La plaquette de la saison 2010 / 2011 est à l'imprimerie (quel vilain mot que ce mot de plaquette). Dire livret serait plus juste (le mot n'est pas idéal non plus). Nous avons consacré beaucoup d'énergie à rêver, écrire et réaliser ces 76 pages. Sonia Araujo et Gabriel Guedj lui ont apporté un soin infini.

J'ai souhaité qu'elle ne soit pas un document de communication habituel (comme on dit). Mais bien plutôt qu'elle raconte le cheminement de notre réflexion. Faire le point de là où nous en sommes. De là où nous venons, et naturellement de là où nous désirons aller. J'évoque l'idée de refondation. Le mot est lourd de conséquences sans doute. En tout cas, il traduit un vrai besoin de se situer (ou de se resituer).

Nous sortons d'une saison à flux tendu. Presque une trentaine de spectacles, avec d'invraisemblables coups du sort, des urgences de toute nature. Il y eut Observer de Bruno Meyssat, où nous avons invité tous nos abonnés. Acte rarissime dans les maisons de service public. Mais il importait plus que tout que ce spectacle fut vu. Cette approche particulière de la tragédie d'Hiroshima était bouleversante et je crois qu'elle a bouleversé un grand nombre de spectateurs. Meyssat est un pur artisan du théâtre.

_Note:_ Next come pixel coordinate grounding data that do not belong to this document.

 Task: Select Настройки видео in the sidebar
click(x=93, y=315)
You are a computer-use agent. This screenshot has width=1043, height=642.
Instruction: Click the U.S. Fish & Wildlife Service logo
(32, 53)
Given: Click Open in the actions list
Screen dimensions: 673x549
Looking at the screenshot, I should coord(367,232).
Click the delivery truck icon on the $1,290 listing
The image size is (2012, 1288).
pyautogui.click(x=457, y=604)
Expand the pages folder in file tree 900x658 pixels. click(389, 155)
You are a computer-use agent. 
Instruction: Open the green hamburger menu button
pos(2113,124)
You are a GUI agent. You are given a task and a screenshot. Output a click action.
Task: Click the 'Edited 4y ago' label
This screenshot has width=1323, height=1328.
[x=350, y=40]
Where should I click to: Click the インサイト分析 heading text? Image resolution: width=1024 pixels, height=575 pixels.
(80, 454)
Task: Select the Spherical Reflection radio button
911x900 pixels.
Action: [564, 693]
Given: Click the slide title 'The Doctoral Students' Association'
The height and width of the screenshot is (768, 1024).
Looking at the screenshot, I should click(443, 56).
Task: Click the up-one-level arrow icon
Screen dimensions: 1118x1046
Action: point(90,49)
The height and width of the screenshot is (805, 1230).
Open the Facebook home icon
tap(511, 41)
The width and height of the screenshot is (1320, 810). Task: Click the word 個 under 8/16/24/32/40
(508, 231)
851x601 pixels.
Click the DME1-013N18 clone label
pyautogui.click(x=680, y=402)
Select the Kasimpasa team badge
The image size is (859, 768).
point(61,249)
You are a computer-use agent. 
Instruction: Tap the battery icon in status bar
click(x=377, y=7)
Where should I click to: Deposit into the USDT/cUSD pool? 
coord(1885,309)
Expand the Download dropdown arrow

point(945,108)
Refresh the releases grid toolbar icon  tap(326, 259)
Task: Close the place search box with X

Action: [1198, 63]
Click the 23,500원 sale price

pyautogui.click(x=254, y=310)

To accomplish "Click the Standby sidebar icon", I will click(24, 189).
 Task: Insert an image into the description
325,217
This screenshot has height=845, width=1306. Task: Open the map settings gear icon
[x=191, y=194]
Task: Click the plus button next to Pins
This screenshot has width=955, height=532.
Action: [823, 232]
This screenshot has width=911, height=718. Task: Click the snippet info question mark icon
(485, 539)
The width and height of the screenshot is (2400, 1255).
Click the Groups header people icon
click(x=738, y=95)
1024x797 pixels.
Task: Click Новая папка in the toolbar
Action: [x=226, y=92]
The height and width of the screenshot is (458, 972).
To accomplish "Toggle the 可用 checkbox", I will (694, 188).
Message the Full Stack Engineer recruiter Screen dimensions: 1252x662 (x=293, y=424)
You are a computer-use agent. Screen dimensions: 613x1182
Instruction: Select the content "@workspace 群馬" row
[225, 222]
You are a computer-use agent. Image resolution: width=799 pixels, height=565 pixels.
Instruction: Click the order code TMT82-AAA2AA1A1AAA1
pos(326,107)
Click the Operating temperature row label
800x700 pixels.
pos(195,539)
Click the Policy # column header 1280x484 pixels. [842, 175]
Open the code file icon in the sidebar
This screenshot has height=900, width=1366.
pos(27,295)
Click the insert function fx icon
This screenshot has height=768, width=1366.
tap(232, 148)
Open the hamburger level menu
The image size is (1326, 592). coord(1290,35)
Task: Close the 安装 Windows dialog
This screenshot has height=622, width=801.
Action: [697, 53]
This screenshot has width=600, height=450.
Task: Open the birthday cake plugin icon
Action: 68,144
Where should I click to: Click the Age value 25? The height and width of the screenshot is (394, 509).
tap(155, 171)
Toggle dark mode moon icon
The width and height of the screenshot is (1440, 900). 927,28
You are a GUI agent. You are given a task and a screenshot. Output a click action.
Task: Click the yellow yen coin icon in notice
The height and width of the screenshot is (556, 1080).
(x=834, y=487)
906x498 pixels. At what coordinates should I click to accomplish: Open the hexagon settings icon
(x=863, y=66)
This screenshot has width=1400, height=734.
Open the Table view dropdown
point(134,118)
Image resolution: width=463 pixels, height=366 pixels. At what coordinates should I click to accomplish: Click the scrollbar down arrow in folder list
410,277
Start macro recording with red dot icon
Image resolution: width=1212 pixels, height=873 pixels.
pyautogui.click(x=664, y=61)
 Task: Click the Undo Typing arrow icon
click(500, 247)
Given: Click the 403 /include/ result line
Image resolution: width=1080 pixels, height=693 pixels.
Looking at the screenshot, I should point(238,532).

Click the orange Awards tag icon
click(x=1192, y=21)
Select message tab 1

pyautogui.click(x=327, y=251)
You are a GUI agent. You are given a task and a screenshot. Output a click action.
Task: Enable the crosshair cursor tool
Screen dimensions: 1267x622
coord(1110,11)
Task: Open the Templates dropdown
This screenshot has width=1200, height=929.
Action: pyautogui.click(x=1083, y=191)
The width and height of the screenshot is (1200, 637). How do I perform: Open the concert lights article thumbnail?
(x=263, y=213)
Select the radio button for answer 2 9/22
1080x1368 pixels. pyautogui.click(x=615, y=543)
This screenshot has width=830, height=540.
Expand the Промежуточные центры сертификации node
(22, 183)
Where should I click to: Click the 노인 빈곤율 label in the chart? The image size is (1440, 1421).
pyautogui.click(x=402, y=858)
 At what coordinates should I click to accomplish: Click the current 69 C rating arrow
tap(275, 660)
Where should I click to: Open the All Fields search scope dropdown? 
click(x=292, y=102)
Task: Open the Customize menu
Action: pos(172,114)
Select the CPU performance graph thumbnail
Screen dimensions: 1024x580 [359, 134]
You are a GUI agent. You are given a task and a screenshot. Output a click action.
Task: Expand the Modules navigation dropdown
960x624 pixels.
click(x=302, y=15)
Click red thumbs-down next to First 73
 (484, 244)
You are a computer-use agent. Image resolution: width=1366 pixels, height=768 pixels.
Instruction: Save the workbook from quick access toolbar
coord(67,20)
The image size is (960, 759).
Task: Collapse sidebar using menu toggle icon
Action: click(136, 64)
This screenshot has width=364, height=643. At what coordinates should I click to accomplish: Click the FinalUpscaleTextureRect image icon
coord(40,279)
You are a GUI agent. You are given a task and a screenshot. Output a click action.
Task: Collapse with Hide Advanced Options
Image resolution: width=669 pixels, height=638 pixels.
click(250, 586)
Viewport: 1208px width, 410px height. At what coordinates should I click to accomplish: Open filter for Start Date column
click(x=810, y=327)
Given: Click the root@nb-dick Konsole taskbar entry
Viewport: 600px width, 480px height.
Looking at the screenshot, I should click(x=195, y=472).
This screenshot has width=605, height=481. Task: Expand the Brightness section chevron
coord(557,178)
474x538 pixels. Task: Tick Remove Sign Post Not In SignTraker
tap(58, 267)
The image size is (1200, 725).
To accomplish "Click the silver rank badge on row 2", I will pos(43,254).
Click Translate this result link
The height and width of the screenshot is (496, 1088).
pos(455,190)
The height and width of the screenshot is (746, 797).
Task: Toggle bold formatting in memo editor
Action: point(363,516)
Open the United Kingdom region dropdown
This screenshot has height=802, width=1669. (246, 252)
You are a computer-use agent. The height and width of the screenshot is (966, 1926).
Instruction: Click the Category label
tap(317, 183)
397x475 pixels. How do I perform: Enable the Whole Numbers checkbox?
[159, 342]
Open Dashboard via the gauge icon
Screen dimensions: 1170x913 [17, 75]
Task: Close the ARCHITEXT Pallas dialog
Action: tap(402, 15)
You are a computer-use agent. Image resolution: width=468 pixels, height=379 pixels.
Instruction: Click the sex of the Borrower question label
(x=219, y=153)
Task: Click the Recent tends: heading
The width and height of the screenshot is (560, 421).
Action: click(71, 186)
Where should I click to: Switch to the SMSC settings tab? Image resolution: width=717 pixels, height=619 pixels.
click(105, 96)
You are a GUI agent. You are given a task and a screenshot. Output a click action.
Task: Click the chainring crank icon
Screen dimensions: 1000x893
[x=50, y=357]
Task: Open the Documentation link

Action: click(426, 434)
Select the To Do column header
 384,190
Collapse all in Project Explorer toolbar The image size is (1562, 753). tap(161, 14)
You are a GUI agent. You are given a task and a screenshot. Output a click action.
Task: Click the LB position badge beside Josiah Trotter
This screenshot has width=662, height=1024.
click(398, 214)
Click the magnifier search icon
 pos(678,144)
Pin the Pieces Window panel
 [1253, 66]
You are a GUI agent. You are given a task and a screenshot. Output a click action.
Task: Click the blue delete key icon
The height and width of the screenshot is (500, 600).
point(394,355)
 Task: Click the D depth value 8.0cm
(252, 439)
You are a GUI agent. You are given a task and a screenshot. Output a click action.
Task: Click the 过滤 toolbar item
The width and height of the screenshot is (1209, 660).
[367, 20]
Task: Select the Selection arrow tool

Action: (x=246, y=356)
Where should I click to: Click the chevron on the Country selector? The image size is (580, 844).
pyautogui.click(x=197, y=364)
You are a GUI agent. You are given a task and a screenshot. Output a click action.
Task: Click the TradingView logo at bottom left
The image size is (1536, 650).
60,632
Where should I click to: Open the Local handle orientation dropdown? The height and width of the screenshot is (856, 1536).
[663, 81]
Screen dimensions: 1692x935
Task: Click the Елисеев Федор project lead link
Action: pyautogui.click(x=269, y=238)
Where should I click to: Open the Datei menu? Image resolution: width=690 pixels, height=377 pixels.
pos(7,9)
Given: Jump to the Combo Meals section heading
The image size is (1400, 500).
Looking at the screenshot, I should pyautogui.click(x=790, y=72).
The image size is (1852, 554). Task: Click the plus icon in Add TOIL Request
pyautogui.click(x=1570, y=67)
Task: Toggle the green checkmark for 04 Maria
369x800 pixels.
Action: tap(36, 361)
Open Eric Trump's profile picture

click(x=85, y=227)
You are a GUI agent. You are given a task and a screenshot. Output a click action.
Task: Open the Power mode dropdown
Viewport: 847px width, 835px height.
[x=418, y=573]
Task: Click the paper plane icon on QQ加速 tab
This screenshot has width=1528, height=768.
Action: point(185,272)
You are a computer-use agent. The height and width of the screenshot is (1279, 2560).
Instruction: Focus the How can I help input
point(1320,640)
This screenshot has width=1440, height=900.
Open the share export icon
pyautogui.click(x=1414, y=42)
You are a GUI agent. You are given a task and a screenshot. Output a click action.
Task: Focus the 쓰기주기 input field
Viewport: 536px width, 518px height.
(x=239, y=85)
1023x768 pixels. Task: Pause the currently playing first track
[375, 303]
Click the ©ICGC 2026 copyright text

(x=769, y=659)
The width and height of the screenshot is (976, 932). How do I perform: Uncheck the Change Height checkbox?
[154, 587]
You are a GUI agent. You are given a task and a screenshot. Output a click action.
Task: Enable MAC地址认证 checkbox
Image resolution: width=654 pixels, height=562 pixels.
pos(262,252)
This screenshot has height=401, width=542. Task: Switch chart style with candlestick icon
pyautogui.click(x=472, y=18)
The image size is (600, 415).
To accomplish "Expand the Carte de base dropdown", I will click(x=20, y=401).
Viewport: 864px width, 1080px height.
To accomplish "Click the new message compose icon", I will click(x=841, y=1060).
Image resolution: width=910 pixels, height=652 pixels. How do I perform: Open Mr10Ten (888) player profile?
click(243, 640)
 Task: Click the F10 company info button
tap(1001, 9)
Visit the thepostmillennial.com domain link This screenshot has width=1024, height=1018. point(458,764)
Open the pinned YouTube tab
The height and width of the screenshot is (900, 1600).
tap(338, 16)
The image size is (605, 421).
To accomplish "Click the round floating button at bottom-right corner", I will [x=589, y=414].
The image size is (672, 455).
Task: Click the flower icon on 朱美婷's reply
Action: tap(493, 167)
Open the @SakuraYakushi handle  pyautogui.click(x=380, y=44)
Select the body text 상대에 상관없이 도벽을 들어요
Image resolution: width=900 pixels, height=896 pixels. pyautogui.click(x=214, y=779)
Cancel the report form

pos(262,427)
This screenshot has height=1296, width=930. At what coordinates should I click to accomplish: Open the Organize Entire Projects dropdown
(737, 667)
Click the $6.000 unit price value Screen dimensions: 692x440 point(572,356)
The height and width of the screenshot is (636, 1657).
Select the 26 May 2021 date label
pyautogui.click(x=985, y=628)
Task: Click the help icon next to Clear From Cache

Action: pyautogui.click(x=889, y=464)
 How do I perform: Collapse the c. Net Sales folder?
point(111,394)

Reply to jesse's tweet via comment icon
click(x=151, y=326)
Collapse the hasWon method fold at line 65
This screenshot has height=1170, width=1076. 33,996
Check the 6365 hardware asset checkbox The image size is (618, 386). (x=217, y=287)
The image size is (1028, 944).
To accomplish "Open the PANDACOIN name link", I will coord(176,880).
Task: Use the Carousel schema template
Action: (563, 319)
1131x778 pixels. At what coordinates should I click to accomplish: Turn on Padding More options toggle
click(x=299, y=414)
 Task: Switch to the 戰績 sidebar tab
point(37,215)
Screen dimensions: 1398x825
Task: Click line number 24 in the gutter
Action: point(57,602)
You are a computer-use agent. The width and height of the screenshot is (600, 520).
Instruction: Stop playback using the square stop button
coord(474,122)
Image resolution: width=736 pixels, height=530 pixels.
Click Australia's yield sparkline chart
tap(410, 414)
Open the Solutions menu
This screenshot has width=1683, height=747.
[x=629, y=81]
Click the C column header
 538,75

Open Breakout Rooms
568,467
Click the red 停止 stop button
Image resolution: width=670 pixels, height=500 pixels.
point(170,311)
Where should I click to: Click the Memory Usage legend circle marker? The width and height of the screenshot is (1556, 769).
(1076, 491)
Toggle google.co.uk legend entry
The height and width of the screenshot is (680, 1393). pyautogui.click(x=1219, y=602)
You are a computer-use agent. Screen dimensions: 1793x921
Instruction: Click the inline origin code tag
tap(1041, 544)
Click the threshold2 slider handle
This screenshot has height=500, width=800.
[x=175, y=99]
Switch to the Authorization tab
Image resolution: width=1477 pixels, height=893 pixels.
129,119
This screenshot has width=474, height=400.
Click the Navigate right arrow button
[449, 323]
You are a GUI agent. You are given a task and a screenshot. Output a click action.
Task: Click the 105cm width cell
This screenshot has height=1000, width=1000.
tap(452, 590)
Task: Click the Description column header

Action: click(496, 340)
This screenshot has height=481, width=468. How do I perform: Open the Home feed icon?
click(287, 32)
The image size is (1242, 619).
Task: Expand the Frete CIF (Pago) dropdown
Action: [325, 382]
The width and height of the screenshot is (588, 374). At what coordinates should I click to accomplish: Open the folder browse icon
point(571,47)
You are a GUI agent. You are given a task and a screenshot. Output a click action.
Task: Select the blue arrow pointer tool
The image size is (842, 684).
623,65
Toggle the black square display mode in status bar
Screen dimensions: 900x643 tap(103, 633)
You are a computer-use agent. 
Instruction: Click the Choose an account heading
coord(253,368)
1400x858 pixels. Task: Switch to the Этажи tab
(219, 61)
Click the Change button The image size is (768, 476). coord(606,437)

Nous avons dû changer les dates de La Vie devant soi avec Myriam Boyer pour cause de tournage du nouveau film de Bertrand Blier. 8 000 personnes pour 8 000 changements de date. Et cela en pleines vacances de Noël. Ce ne fut pas une mince affaire. Nous avons été très touchés pas la confiance de chacun qui a fait tout son possible pour se reporter à une date ultérieure. Le spectacle bouleversa. Myriam Boyer fut infiniment heureuse de son séjour croix-roussien et donna sur scène le meilleur d'elle-même.

Il y eut l'épisode des Cauchemars du gecko où nous dûmes annuler deux représentations. Le camion transportant décor et costumes tomba dans un ravin à la sortie d'Aurillac. La troupe présenta avec les moyens du bord une seule soirée de ce spectacle. Ce fut là encore bouleversant.

Etrangement tous ces accidents de parcours donnèrent à la saison une énergie particulière. Le théâtre est plus fort que les coups du sort. On le croit à terre et le voilà qui se redresse, qui ressurgit, qui nous emporte. Le théâtre ne se résigne jamais.Il n'a peur de rien. Au fond, le théâtre est libre d'être ce qu'il est. Un territoire singulier où tout est possible : raconter le monde, détailler un acte ordinaire, déchirer l'horizon, revendiquer un langage inconnu, prendre parti, rêver au-delà de nos rêves.

Aujourd'hui le théâtre est mal aimé par le pouvoir. Mal aimé parce que jugé inutile ou pire snob, en tout cas négligeable. Comme si le peuple (nous) devions nous contenter de "regarder passer les trains". L'urgence serait de se taire (alors que le théâtre est un lieu de paroles), et quand il fait silence c'est pour mieux dire encore nos peurs et nos rêves.

Ce pouvoir-là n'a pas compris que le peuple avait besoin de se sentir humain et citoyen. Rassemblé sur l'idée que nous ne sommes rien les uns sans les autres. Le théâtre est l'ennemi héréditaire de la solitude (des solitudes). J'avais placé beaucoup d'espoir dans la nomination de Frédéric Mitterrand au poste de ministre de la Culture. J'aimais l'homme et son travail. Malheureusement, il n'a pas su initier une vraie politique de service public. Il a géré la culture à "la petite semaine". Sans doute n'avait-il pas le poids politique suffisant pour sortir du rang et nous montrer le chemin.

Ainsi est-ce à nous, à chaque directeur, à chaque artiste, de prendre les choses en main : d'inventer des formes renouvelées de rassemblement, de déterrer des symboles enfouis depuis si longtemps dans l'indifférence du sommet de l'Etat. Celui-ci remet en question les collectivités territoriales (ville, région, conseil général). Mais heureusement qu'ils sont là : attentifs et courageux. Ils sauvent la Culture autant que faire se peut.

Il n'y a là dans mes propos aucune amertume ni même colère. Il n'y a que le désir de faire, honnêtement, poétiquement et civiquement. Si j'osais, je dirais : "j'en appelle au peuple". Osons.

Et rendez-vous de toute façon le 31 mai pour la présentation de saison. Nous essayerons ce jour-là de dénicher l'utopie.